[Collected data]
/---

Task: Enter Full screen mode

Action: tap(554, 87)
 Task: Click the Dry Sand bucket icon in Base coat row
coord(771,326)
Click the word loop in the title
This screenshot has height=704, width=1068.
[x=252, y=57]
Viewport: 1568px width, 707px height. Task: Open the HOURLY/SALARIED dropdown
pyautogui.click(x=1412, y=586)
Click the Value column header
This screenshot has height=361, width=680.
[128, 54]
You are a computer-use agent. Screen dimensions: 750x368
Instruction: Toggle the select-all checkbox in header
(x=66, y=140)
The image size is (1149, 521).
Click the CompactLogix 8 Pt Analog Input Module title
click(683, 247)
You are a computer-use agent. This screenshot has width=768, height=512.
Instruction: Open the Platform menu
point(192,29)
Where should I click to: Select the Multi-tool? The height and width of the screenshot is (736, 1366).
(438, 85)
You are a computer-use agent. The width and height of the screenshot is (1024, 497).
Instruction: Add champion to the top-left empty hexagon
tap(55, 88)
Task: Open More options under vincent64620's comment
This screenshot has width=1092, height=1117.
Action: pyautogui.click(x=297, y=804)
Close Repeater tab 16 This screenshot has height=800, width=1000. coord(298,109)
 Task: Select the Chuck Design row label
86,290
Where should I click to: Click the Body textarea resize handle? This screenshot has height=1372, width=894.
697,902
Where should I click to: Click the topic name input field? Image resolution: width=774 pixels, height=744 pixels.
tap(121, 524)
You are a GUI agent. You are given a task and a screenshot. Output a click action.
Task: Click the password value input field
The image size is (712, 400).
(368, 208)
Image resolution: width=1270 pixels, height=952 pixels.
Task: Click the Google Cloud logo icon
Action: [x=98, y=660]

\---

=== EXERCISE DIRECTIONS ===
Given the records above, reproduce precisely and only the lines between the line holding "Instruction: Toggle the" and the line holding "You are a computer-use agent. The", inclusive.

=== REPLY ===
Instruction: Toggle the select-all checkbox in header
(x=66, y=140)
The image size is (1149, 521).
Click the CompactLogix 8 Pt Analog Input Module title
click(683, 247)
You are a computer-use agent. This screenshot has width=768, height=512.
Instruction: Open the Platform menu
point(192,29)
Where should I click to: Select the Multi-tool? The height and width of the screenshot is (736, 1366).
(438, 85)
You are a computer-use agent. The width and height of the screenshot is (1024, 497).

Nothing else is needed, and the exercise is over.